Il governo di Hong Kong "cancella" Occupy Central dal suo rapporto a Pechino
Hong Kong (AsiaNews) - Nel suo rapporto sui desideri di democrazia che la popolazione di Hong Kong nutre, il capo dell'esecutivo Leung Chun-ying non ha nemmeno nominato il movimento Occupy Central, né le marce per la democrazia, né le pressioni di accademici, imprenditori e politici sul bisogno di garantire il suffragio universale nel territorio.
I rapporti in realtà sono due - molto simili: quello della segretaria generale Carrie Lam, presentato oggi al Legislative Council (Legco, il miniparlamento di Hong Kong) e quello che il governatore presenterà al Comitato permanente dell'Assemblea nazionale del popolo di Pechino.
In entrambi i casi si legge che secondo il governatore, "l'opinione dominante" nel territorio è che l'elezione del capo dell'esecutivo avvenga come adesso, ossia attraverso un comitato di 1200 persone - più o meno - in maggioranza scelte da Pechino stessa.
Nei mesi scorsi, il movimento Occupy Central era riuscito a sensibilizzare la popolazione a chiedere il suffragio universale, ossia l'elezione diretta del capo dell'esecutivo.
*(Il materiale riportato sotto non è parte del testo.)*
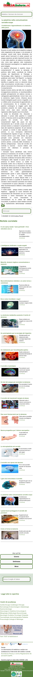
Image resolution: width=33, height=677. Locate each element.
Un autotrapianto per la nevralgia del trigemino (16, 333)
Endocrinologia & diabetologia (19, 607)
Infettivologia (12, 613)
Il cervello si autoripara (8, 366)
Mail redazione (25, 669)
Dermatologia (4, 607)
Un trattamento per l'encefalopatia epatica (14, 350)
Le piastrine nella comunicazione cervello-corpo (16, 495)
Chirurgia (21, 605)
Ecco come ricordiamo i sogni (10, 299)
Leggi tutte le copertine (10, 594)
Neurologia (3, 615)
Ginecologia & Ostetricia (8, 611)
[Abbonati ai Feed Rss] (5, 645)
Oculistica (11, 615)
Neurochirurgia (22, 613)
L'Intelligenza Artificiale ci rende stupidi (14, 245)
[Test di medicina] (11, 634)
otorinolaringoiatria (16, 617)
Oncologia (17, 615)
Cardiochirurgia (5, 605)
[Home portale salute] (16, 9)
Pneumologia (4, 619)
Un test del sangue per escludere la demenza (15, 382)
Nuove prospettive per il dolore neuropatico (15, 430)
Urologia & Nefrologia (16, 619)
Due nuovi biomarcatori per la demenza (13, 414)
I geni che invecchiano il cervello (11, 479)
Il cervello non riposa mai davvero (12, 462)
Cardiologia (14, 605)
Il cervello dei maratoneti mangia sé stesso (15, 398)
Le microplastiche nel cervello (10, 446)
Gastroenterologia (6, 609)
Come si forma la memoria (9, 529)
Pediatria (25, 617)
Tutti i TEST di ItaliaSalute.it (9, 636)
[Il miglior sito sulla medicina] (23, 645)
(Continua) (22, 238)
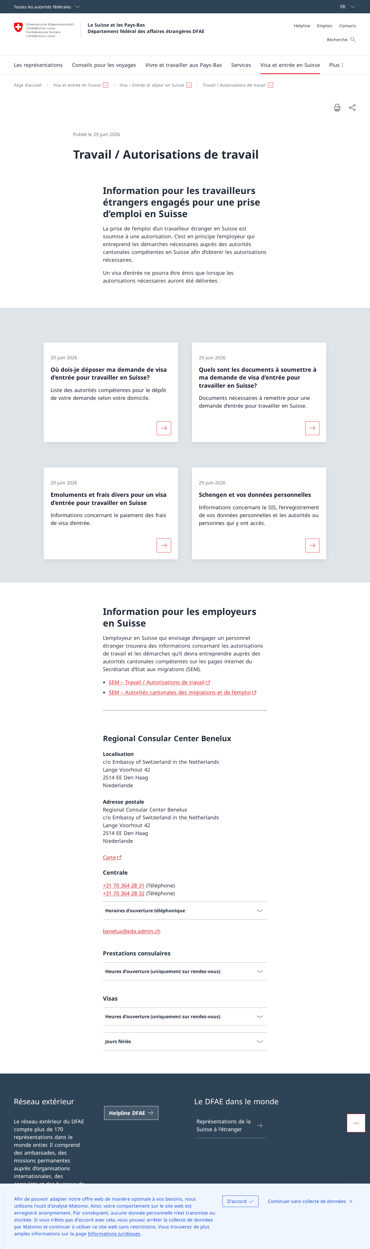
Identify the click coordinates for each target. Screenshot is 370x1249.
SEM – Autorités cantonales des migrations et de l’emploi (180, 692)
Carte (109, 857)
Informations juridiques (114, 1233)
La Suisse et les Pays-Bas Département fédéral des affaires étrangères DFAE (146, 28)
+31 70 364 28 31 (124, 885)
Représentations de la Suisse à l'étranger (224, 1125)
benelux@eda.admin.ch (131, 931)
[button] (38, 65)
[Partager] (352, 107)
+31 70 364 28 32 (124, 893)
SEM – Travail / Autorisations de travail (157, 682)
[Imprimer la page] (337, 107)
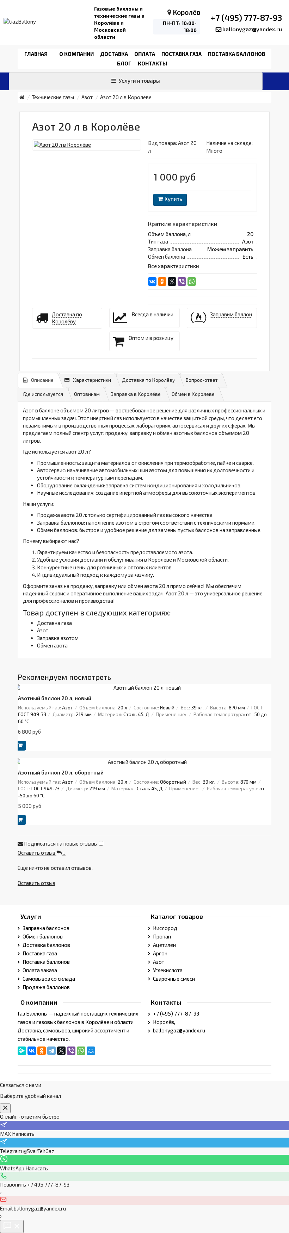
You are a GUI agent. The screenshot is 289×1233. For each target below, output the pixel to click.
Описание (42, 380)
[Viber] (182, 281)
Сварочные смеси (173, 978)
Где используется (43, 394)
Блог (124, 63)
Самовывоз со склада (48, 978)
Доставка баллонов (45, 945)
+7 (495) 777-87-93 (246, 18)
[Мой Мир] (91, 1051)
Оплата (144, 54)
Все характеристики (173, 266)
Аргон (159, 953)
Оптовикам (87, 394)
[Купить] (20, 746)
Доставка (114, 54)
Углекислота (167, 970)
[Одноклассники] (162, 281)
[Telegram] (51, 1051)
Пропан (161, 936)
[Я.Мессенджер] (22, 1051)
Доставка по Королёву (148, 380)
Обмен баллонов (42, 936)
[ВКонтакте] (152, 281)
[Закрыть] (5, 1108)
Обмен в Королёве (193, 394)
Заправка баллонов (45, 928)
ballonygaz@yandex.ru (252, 29)
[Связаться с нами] (12, 1226)
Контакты (152, 63)
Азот (42, 630)
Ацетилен (164, 945)
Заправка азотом (58, 638)
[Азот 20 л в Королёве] (86, 144)
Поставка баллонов (236, 54)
Per questo essi hanno organizzato sit-in, e perfino un referendum non ufficiale a cui hanno partecipato ben 800mila persone. Giorni dopo almeno 510 mila persone hanno partecipato a una marcia per la democrazia del primo luglio. Per il capo dell'esecutivo questa enorme massa di persone sono soltanto "alcune visioni divergenti" nemmeno degne di essere citate per nome.
Il rapporto pretende di affermare pure che fra la gente non si sente "alcun bisogno" a rendere più democratico il Legco, in cui solo la metà dei parlamentari è votata dal pubblico in modo diretto.
Seguendo passo passo il desiderio e le espressioni di Pechino, il rapporto spiega che il nuovo capo dell'esecutivo, che dovrebbe salire in carica nel 2017, deve "amare la nazione [la Cina], amare Hong Kong".
Nei giorni scorsi, il card. Joseph Zen e i tre nuovi vescovi ausiliari della diocesi hanno sostenuto le battaglie per la democrazia. I vescovi avevano anche domandato al governatore di ritardare la presentazione del rapporto a Pechino, per permettere un dialogo più approfondito con la popolazione.
Il rapporto del capo dell'esecutivo, ufficialmente è stato preceduto da cinque mesi di consultazione con il pubblico, ma il commento fra la gente di Hong Kong è che "il risultato poteva essere scritto già cinque mesi fa": la consultazione non c'è stata o è stata fittizia.